La Mission French Tech abrite 13 métropoles, 9 réseaux thématiques, 22 hubs et de nombreux programmes. (Crédits : DR)
Lancée le 27 novembre 2013 par Fleur Pellerin, alors ministre déléguée en charge des PME, de l'Innovation et de l'Économie numérique, la Mission French Tech se déploie en métropoles, hubs et programmes au succès variable. La Tribune fait le point.

Mounir Mahjoubi vient de nommer la nouvelle directrice de la Mission French Tech, Kat Borlongan. Mais quel est le périmètre de la Mission French Tech et que fait-elle exactement ? Surtout, ses programmes sont-ils efficaces et ont-ils vocation à perdurer ?

Lire aussi : Kat Borlongan prend la tête de la Mission French Tech : son portrait, ses missions

13 métropoles labellisées et 9 réseaux thématiques

French Tech métropoles

Née avec la volonté de fédérer et de faire rayonner les startups partout en France dans un contexte de "french bashing" généralisé, la French Tech compte aujourd'hui 10 employés à Paris et vit avec "des bouts de ficelle", un budget estimé à 15 millions d'euros.

La force de la Mission French Tech est son fonctionnement en réseau, sa capacité à déployer sa marque et à fédérer sous son nom de nombreuses initiatives. Ainsi, 13 Métropoles French Tech ont été labellisées sur tout le territoire. Chacune mobilise autour d'elle des acteurs privés et publics, ainsi que des entrepreneurs, pour créer et animer un écosystème à l'échelle d'une ville ou d'un bassin économique.

Les treize Métropoles French Tech sont Aix-Marseille, Bordeaux, Brest, Côte d'Azur, French Tech in the Alps, Montpellier, Toulouse, Rennes-Saint-Malo, Lille, Lorraine, Lyon, Nantes et Normandie.

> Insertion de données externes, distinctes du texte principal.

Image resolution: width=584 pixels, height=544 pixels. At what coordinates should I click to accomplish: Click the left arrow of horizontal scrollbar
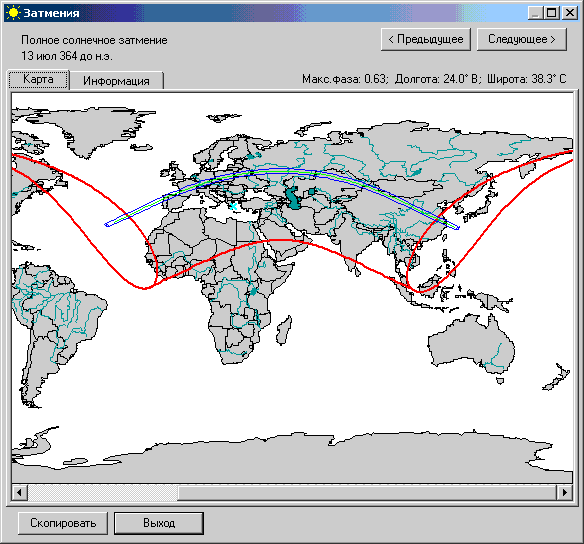coord(19,493)
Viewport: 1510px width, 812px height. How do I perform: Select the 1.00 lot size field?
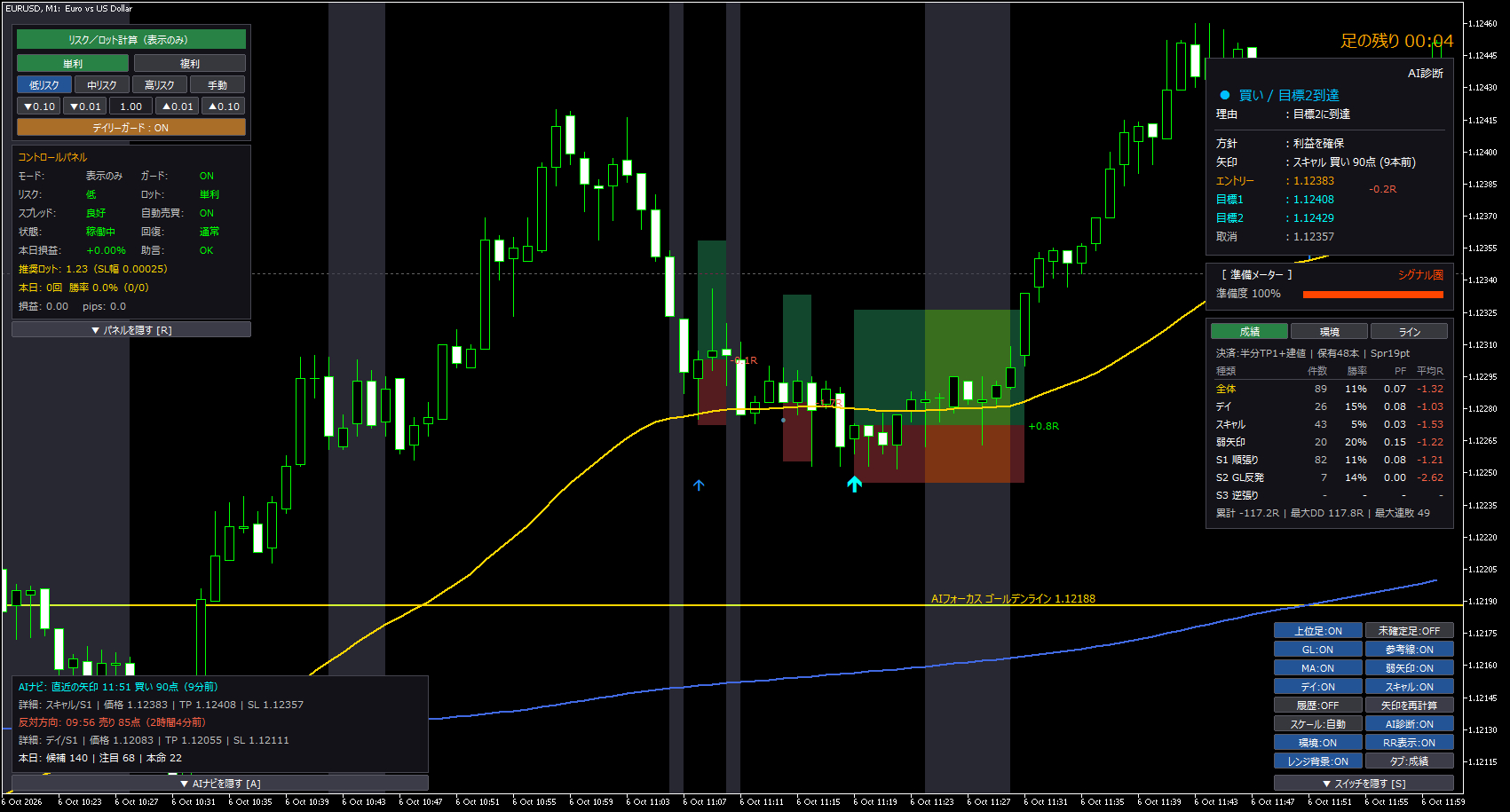click(x=131, y=106)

Ces métropoles peuvent rejoindre un ou plusieurs réseaux thématiques nationaux, qui fédèrent des acteurs dans toute la France autour d'un secteur d'activité. Il en existe neuf : HealthTech (qui comprend les acteurs de la e-santé, des BioTech et des MedTech) ; IoT et Manufacturing ; EdTech et Entertainment ; CleanTech et Mobility ; FinTech ; Security et Privacy ; Retail ; FoodTech et AgTech ; Sports

Les pôles de compétitivité et les acteurs parisiens et franciliens (Cap Digital, Génopole , Silver Valley, Usine IO, Optics Valley, 104 Factory, Systematic...) sont souvent membres de la plupart des réseaux thématiques.

Bilan : mitigé. Le label sert à fédérer l'écosystème local, lui donner rayonnement et visibilité. A ce titre, c'est un incontestable succès puisque les Métropoles French Tech attirent dans la plupart des cas une grande partie de l'écosystème d'innovation local, à l'exception de quelques récalcitrants notoires comme Sigfox à Toulouse. Elles ont contribué à développer les écosystème d'innovation locaux et à alimenter le changement d'image de la France à l'international. Les Métropoles s'impliquent dans les salons internationaux, notamment au CES de Las Vegas, pour y envoyer une délégation de plus en plus fournie.

Mais la grande faiblesse des Métropoles French Tech est leur financement et leur gouvernance. Dans les faits, elles se retrouvent à la merci des forces politiques et économiques locales (Conseil régional, municipalités, CCI...), qui les financent. Les métropoles French Tech ont donc tendance à devenir une arène politique -avec ses querelles et luttes de pouvoir- et à être détournées pour devenir une vitrine pour les élus et un outil au service de l'attractivité du territoire, comme en témoignent la cacophonie des délégations régionales au CES de Las Vegas au détriment d'une action coordonnée au niveau national.

Lire aussi : "L'évolution de la French Tech vers davantage d'autonomie est inévitable" (Terra Nova)

22 hubs à l'international

French Tech Hubs

Dès 2015, l'Etat a décidé d'ouvrir des hubs à l'international pour fédérer la présence d'entrepreneurs français hors de l'Hexagone. Ces communautés sont animées par l'écosystème local.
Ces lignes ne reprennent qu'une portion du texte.